WHAT IS BEING ASKED -> Without any pictures, print exactly the lines that run from the start of the data through the line containing "Expand hidden menu bar items chevron".

GIVEN ENTRIES ->
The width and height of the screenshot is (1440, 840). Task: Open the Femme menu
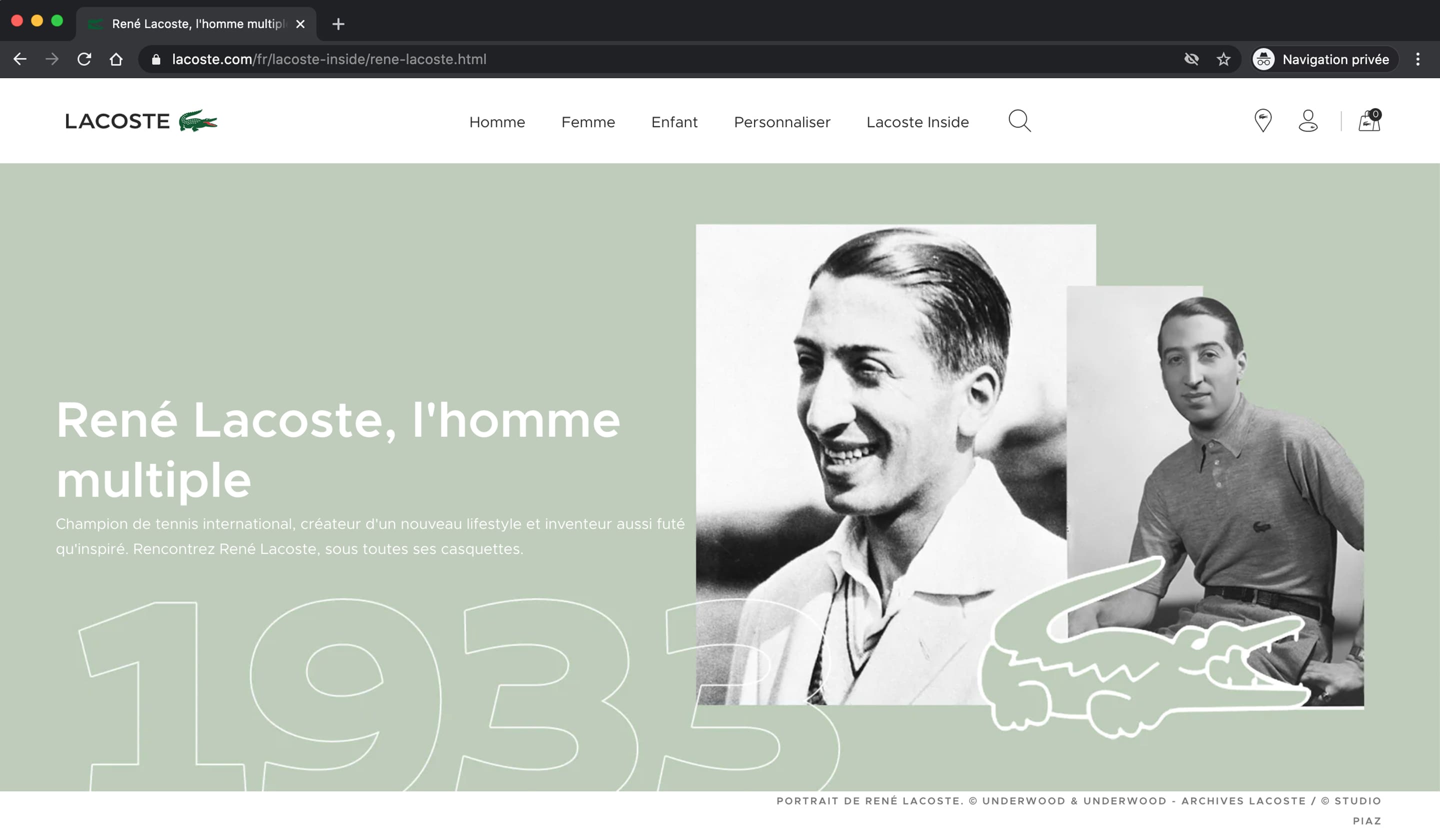tap(588, 122)
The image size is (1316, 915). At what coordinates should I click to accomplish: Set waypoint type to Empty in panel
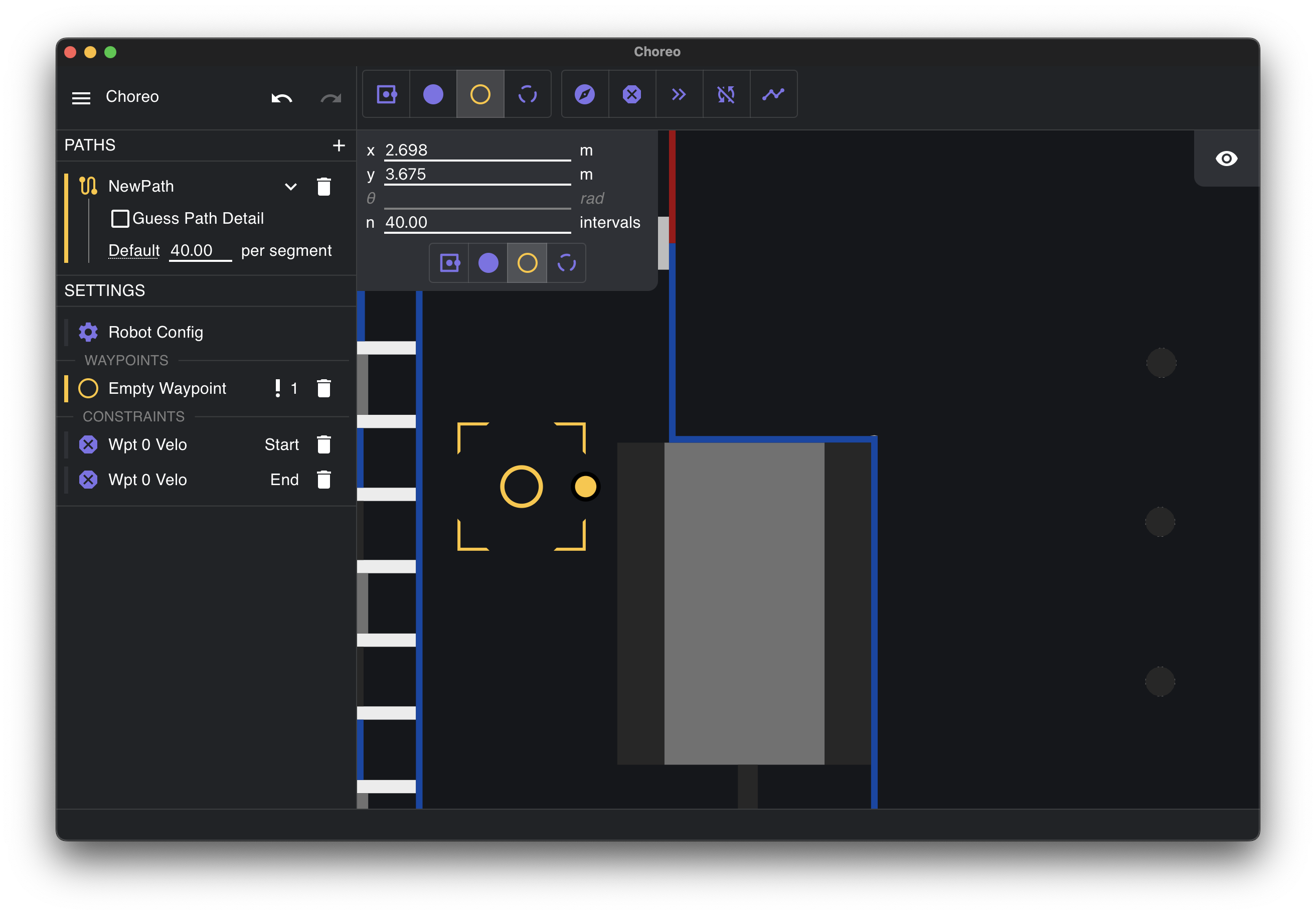(527, 263)
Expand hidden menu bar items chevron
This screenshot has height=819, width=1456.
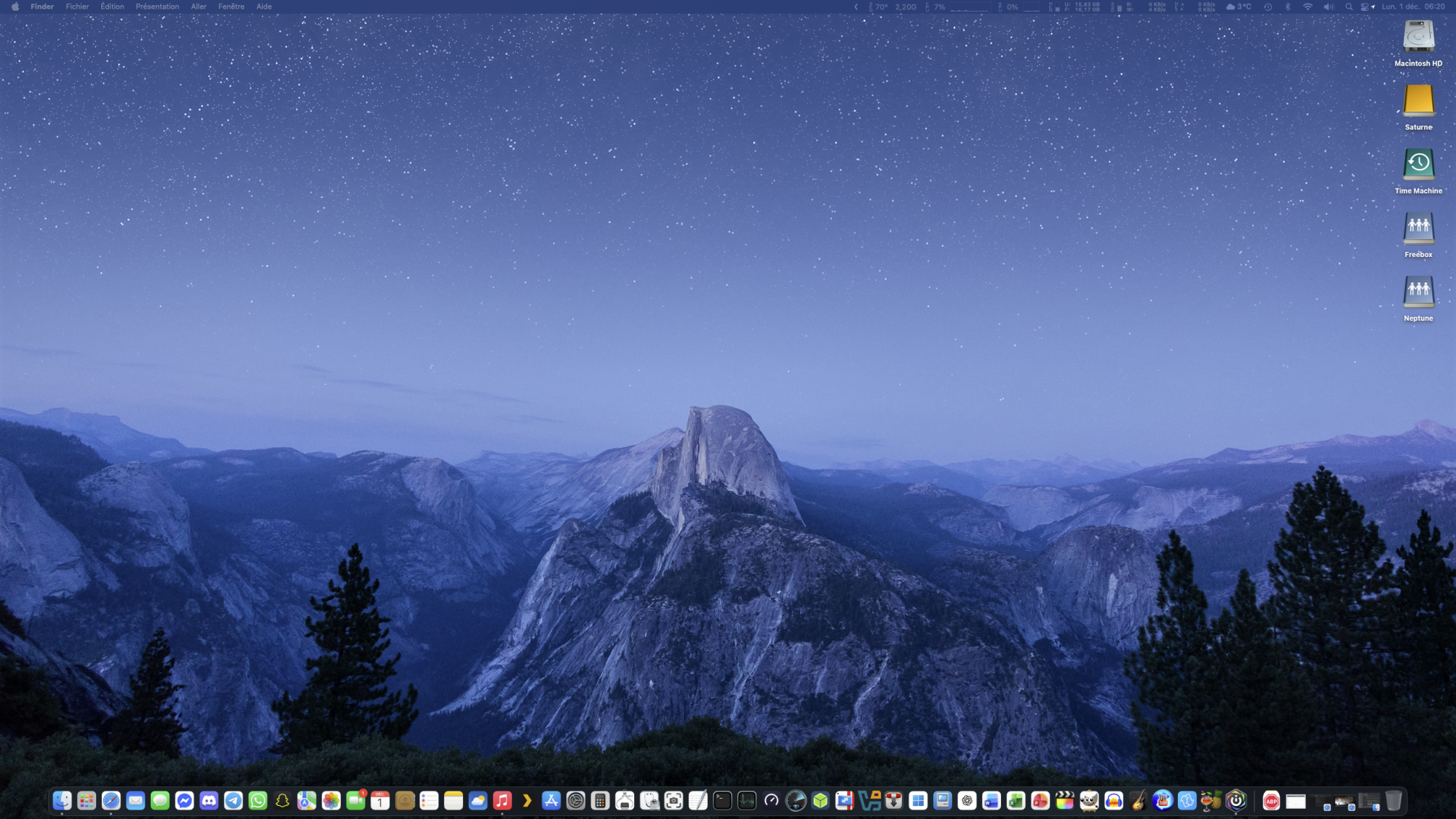pyautogui.click(x=856, y=7)
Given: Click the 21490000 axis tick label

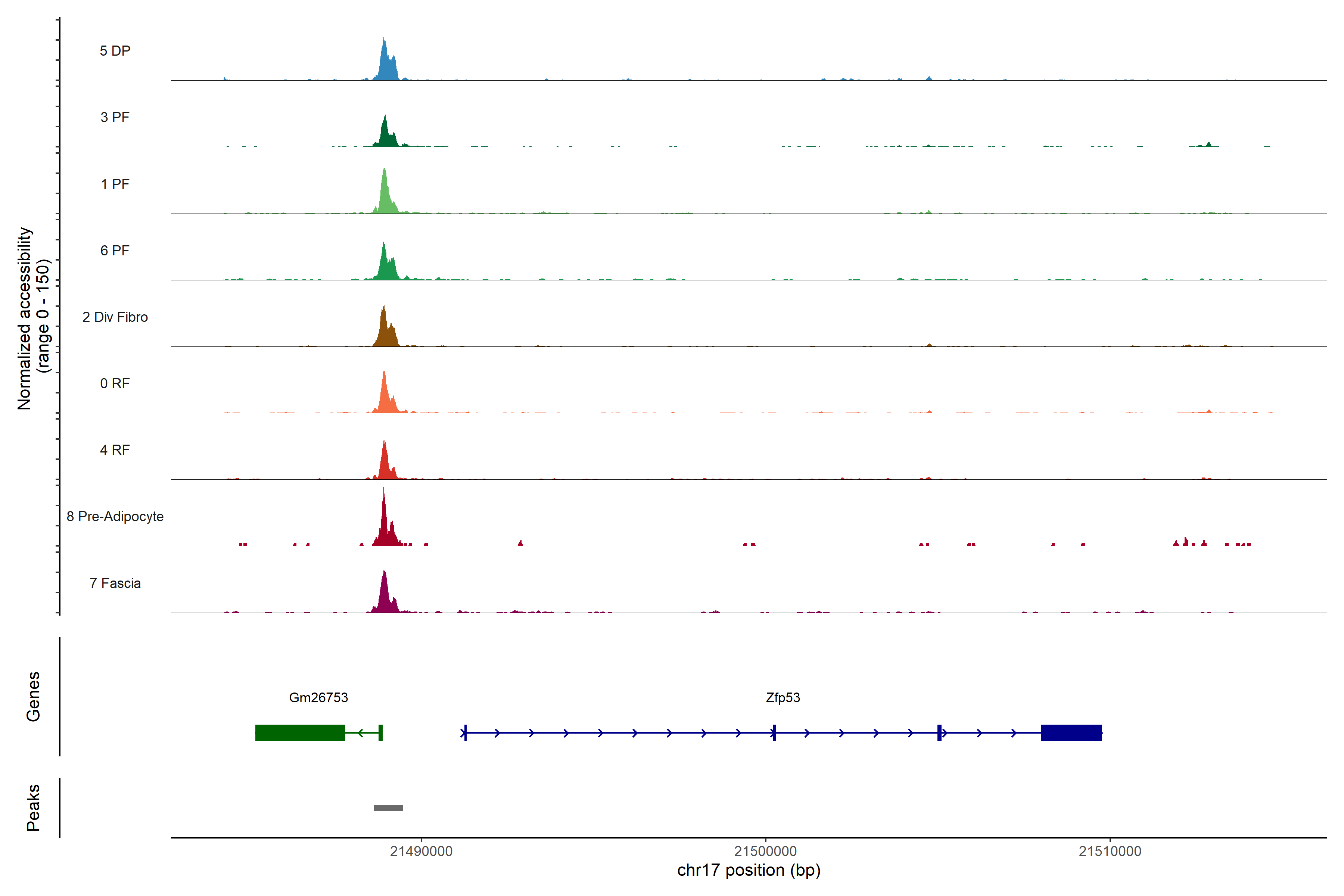Looking at the screenshot, I should click(x=421, y=852).
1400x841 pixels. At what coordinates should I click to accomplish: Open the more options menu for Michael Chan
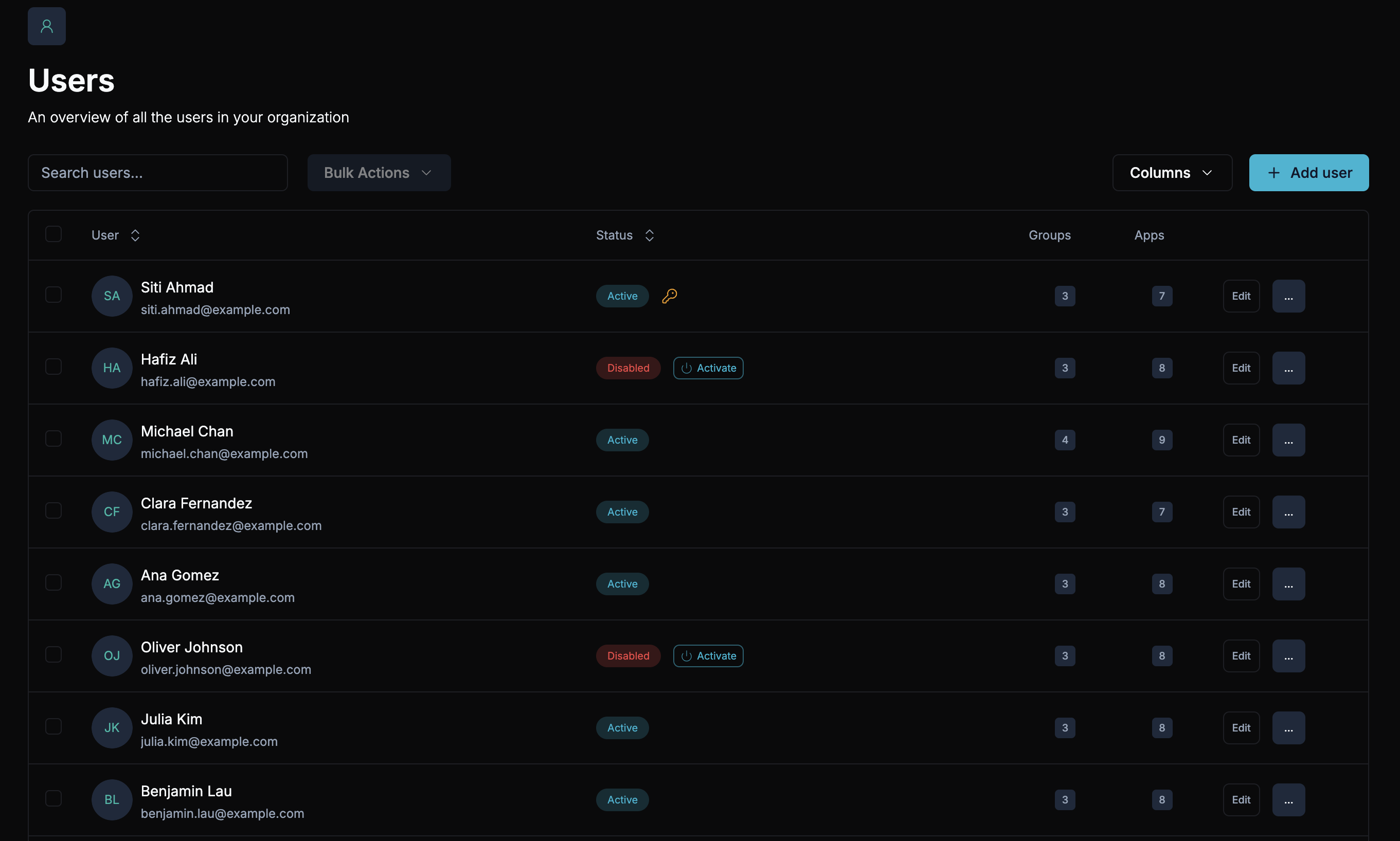click(1288, 440)
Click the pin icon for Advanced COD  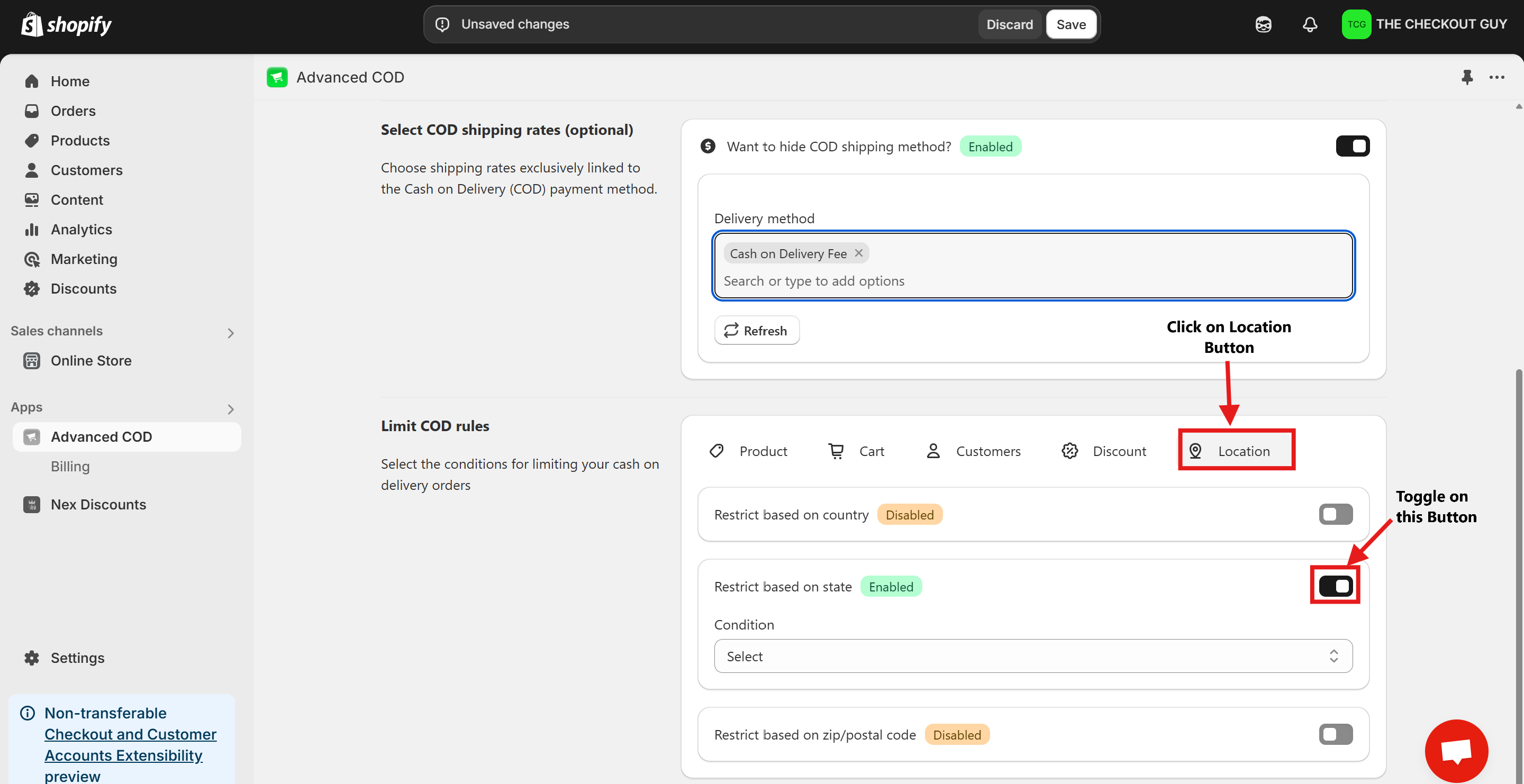click(x=1467, y=77)
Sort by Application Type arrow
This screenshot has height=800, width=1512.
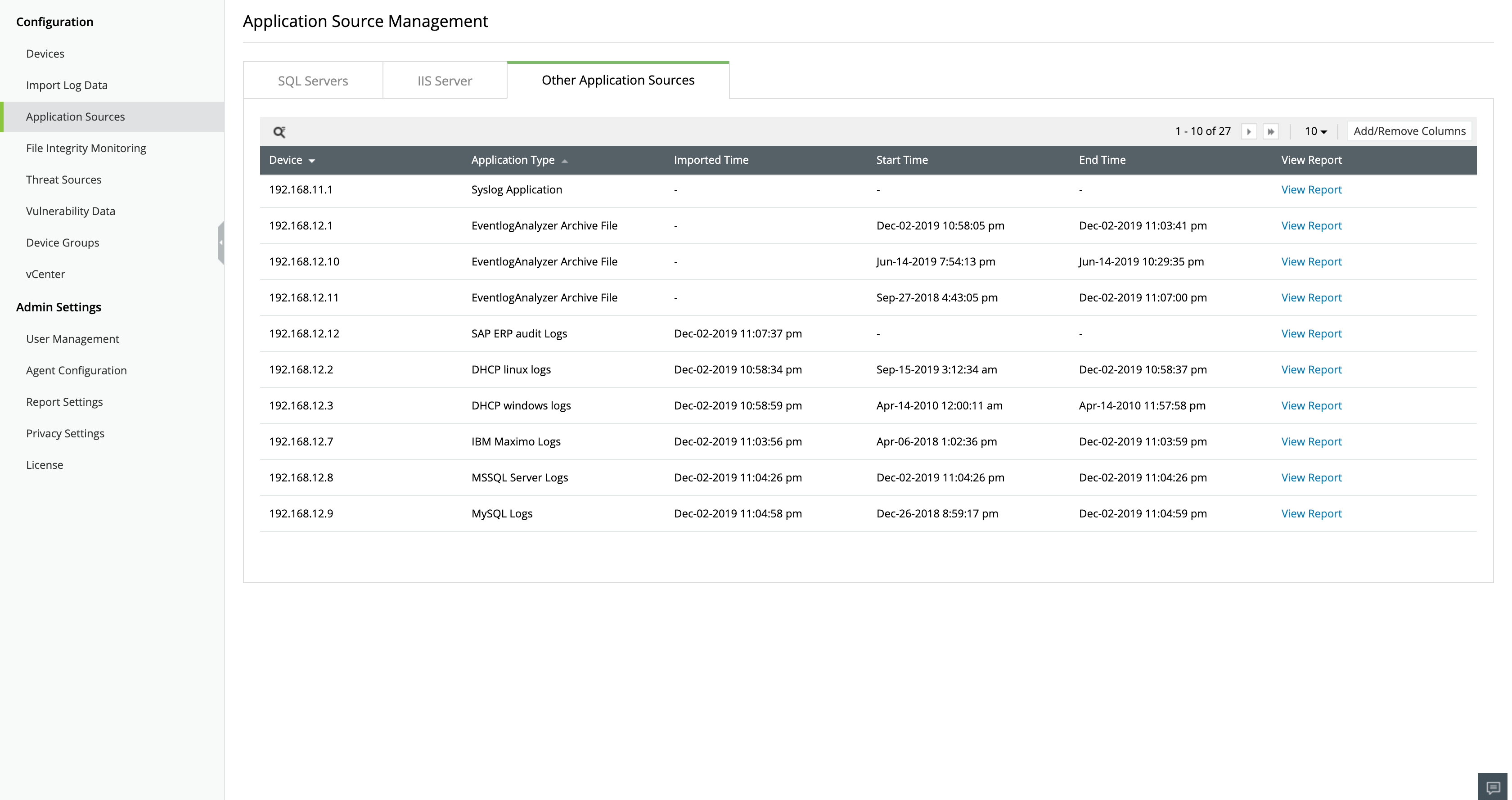(x=565, y=161)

WRITTEN REPLY ->
The width and height of the screenshot is (1440, 840). Task: Open the Femme menu
tap(588, 122)
The image size is (1316, 915). At what coordinates should I click to accomplish: Set waypoint type to Empty in panel
(527, 263)
Expand hidden menu bar items chevron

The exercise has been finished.